The structure of triglycerides has a significant impact on intestinal health. The sn-2 palmitate is used as functional structural fat and is rich in animal fat such as breast milk fat, lard and the like. Studies have shown that milk fat with high sn-2 palmitate can increase intestinal beneficial bacteria, alleviate colon pathological lesions, and improve intestinal inflammation. The sn-2 palmitate exists in various forms, wherein the 1, 3-dioleate-2-palmitate triglyceride (OPO structural fat) is the most main type, and has the physiological functions of promoting the absorption of fatty acid and calcium of infants, promoting bone development, improving intestinal flora, improving constipation and the like.
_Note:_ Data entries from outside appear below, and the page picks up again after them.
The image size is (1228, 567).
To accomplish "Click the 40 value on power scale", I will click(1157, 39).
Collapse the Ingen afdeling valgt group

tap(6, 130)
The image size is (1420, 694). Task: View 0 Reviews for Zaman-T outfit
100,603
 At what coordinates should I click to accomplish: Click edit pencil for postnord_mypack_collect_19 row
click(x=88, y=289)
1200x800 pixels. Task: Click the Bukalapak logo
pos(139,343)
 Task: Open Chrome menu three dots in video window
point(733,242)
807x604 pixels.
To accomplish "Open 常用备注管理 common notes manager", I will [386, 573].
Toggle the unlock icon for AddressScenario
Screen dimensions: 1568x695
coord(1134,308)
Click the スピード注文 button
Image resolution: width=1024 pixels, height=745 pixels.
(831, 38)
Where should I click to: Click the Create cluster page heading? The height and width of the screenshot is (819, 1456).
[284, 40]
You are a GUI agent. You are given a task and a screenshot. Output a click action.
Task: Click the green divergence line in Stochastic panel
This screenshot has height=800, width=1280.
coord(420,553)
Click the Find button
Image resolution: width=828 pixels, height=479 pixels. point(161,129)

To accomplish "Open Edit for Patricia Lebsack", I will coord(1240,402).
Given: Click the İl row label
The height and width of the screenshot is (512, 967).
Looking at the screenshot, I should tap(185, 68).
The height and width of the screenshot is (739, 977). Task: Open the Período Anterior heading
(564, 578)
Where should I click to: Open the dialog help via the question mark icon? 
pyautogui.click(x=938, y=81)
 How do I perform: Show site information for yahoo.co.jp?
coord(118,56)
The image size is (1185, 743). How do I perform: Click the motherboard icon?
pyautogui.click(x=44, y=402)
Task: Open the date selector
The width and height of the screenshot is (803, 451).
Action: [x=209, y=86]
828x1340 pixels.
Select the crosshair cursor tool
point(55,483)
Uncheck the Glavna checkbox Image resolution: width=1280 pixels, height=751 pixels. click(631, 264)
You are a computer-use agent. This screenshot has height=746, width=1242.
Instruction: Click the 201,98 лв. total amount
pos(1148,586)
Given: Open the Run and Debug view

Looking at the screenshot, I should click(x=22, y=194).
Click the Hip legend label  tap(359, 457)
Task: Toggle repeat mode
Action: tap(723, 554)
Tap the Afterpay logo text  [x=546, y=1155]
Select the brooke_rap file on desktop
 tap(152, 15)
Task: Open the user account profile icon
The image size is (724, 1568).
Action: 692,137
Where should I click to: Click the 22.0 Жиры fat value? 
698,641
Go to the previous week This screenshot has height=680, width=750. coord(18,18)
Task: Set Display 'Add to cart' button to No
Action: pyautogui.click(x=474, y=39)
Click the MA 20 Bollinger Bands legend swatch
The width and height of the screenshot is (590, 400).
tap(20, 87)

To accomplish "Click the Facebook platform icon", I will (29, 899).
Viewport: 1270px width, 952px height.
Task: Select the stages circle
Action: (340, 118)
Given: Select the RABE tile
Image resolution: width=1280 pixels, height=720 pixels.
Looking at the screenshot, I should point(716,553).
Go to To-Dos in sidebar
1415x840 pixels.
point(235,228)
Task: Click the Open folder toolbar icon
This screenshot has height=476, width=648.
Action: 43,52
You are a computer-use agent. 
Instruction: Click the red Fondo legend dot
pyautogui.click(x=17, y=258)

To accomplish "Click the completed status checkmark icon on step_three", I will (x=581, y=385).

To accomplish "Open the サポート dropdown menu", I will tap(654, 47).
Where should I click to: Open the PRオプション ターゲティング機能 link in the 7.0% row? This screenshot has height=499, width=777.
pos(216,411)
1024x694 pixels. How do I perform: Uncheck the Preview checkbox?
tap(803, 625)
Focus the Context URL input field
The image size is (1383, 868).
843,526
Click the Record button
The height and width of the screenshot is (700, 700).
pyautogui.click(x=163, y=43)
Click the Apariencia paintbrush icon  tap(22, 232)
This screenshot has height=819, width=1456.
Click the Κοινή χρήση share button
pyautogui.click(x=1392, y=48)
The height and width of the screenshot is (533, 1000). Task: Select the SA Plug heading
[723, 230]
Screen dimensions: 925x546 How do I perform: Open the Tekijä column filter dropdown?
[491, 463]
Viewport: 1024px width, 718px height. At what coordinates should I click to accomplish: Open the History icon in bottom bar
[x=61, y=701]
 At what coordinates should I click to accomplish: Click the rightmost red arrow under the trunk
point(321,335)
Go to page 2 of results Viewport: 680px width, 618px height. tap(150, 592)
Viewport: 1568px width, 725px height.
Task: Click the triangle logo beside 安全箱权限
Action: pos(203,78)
There is currently no report on the prevention or improvement of intestinal epithelial barrier injury by OPO structural lipids.
Disclosure of Invention
In order to solve the technical problems, the invention comprises the following aspects:
in a first aspect the present invention provides the use of an OPO structured lipid in the manufacture of a medicament for the prevention or amelioration of intestinal epithelial barrier damage.
Preferably, the intestinal epithelial barrier injury is a colonic epithelial barrier injury.
In a second aspect, the invention provides the use of an OPO structured lipid for the manufacture of a health product for preventing or ameliorating intestinal epithelial barrier damage.
Preferably, the intestinal epithelial barrier injury is a colonic epithelial barrier injury.
In a third aspect the present invention provides the use of an OPO structured lipid for the preparation of a functional food product for preventing or ameliorating intestinal epithelial barrier damage.
Preferably, the intestinal epithelial barrier injury is a colonic epithelial barrier injury.
Preferably, the functional food is a dairy product.
More preferably, the dairy product is milk powder.
Further preferably, the milk powder is infant milk powder.
In a fourth aspect, the present invention provides the use of an OPO structured lipid in the manufacture of a medicament, a health product or a functional food having an efficacy selected from one or more of (1) promoting proliferation of intestinal stem progenitor cells and secretion of goblet cell mucins, (2) increasing expression of claudins and (3) inhibiting apoptosis of colonic epithelial cells.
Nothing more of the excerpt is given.